Gleichwohl bin ich wie der Rest Deutschlands, auch nach Beendigung Ihrer Sportkarriere, weiter mit Ihren Belangen beschäftigt, denn diese werden stets in der Öffentlichkeit verhandelt. So habe ich mitbekommen, dass Sie gerade – neben einem Insolvenzverfahren und einer anstehenden Scheidung – Schwierigkeiten mit Ihrem Pass haben. Regierungsvertreter der Zentralafrikanischen Republik, deren Attaché für Sport, Kultur und humanitäre Angelegenheiten Sie seit April sind, behaupten, dass der Ihnen ausgestellte Diplomatenpass gefälscht sei. Wenn dem so wäre, wäre Ihre damit einhergehende Immunität futsch, die Sie vor weiteren gerichtlichen Auseinandersetzungen schützen soll.

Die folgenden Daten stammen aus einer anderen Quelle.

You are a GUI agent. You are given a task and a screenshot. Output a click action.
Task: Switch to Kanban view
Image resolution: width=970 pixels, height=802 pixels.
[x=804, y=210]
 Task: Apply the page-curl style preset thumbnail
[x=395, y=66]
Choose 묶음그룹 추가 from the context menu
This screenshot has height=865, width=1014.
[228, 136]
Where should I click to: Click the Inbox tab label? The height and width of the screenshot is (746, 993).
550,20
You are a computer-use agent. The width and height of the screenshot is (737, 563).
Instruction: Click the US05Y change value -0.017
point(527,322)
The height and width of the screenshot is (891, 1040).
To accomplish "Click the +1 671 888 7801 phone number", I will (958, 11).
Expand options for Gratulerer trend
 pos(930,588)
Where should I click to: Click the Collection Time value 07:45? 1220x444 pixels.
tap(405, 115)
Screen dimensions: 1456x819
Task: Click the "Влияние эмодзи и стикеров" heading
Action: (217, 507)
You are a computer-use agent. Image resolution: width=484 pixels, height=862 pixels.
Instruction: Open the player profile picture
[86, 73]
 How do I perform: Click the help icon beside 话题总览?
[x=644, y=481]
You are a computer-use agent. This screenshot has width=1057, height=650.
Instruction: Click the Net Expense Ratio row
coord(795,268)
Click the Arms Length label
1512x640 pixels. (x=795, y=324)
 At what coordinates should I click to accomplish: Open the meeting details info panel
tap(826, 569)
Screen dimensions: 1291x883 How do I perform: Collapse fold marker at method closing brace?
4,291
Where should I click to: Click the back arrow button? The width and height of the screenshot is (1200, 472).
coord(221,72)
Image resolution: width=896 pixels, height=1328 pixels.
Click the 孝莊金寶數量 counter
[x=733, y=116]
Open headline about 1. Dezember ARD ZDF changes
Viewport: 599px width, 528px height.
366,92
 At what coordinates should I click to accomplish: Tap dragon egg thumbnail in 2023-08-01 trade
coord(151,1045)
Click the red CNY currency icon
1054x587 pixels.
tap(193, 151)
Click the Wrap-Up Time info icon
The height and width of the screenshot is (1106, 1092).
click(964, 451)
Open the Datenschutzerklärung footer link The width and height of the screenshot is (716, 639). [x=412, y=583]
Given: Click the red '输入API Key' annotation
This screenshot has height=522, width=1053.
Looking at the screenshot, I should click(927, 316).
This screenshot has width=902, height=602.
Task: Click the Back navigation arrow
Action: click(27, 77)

Ich empfehle Ihnen die Anschaffung eines Passes des Künstlerkollektivs „Neue Slowenische Kunst“, das nach dem Zerfall Jugoslawiens einen eigenen Staat ausgerufen hat: „NSK – Staat in der Zeit“. Die Künstler waren damals der Überzeugung, dass die Zukunft einer überstaatlichen, postnationalen Gesellschaft gehört, und gründeten daher einen Staat, der auf den Prinzipien der Ästhetik und des kritischen Denkens fußen sollte.

Heute besitzen fast 14.000 Personen, zu denen auch ich zähle, einen NSK-Pass. Nicht nur, weil sie sich für Kunst interessieren, sondern auch aus Begeisterung für dieses politische Experiment.

Herr Becker, beantragen Sie einfach unter passport.nsk.si einen NSK-Pass und werden Sie Bürger des ersten globalen Staates – denn Weltbürger sind Sie doch längst, einer der wenigen, die dieses Land hervorgebracht hat. Dieses Land, das nach dem Zweiten Weltkrieg lange Jahrzehnte in einer Provinzialität erstarrt war, in die nun einige am liebsten wieder zurückkehren würden.

Herr Becker, dies ist nur ein gut gemeinter Rat. Der Pass sieht übrigens einem Diplomatenpass zum Verwechseln ähnlich. Und ernsthaft: Lassen Sie sich nicht unterkriegen.